__Problem details__. Reproduce exactly, and only, the lines running from the start of the entries below to the line containing "This screenshot has width=1280, height=720.".

__Saved data entries__.

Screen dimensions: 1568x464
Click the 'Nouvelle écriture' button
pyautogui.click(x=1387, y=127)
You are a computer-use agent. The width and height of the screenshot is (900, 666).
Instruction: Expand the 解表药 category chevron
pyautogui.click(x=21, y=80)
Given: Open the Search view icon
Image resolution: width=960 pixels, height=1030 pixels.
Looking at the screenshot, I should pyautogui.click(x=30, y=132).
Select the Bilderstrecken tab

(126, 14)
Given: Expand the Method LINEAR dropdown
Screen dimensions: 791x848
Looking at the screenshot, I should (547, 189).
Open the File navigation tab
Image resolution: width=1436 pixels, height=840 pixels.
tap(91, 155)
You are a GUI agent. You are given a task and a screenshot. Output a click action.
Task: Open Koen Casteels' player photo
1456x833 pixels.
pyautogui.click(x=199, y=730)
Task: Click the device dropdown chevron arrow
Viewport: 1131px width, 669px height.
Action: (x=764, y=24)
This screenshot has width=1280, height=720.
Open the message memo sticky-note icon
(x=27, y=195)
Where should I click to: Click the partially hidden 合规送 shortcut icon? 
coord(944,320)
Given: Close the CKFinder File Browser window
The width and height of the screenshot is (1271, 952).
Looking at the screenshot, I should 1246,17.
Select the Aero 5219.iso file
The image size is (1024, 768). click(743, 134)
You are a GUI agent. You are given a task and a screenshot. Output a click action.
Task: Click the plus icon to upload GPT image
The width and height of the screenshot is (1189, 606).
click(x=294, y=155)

__Result of this exercise__.
Screen dimensions: 1568x464
Click the 'Nouvelle écriture' button
pyautogui.click(x=1387, y=127)
You are a computer-use agent. The width and height of the screenshot is (900, 666).
Instruction: Expand the 解表药 category chevron
pyautogui.click(x=21, y=80)
Given: Open the Search view icon
Image resolution: width=960 pixels, height=1030 pixels.
Looking at the screenshot, I should pyautogui.click(x=30, y=132).
Select the Bilderstrecken tab

(126, 14)
Given: Expand the Method LINEAR dropdown
Screen dimensions: 791x848
Looking at the screenshot, I should (547, 189).
Open the File navigation tab
Image resolution: width=1436 pixels, height=840 pixels.
tap(91, 155)
You are a GUI agent. You are given a task and a screenshot. Output a click action.
Task: Open Koen Casteels' player photo
1456x833 pixels.
pyautogui.click(x=199, y=730)
Task: Click the device dropdown chevron arrow
Viewport: 1131px width, 669px height.
Action: (x=764, y=24)
This screenshot has width=1280, height=720.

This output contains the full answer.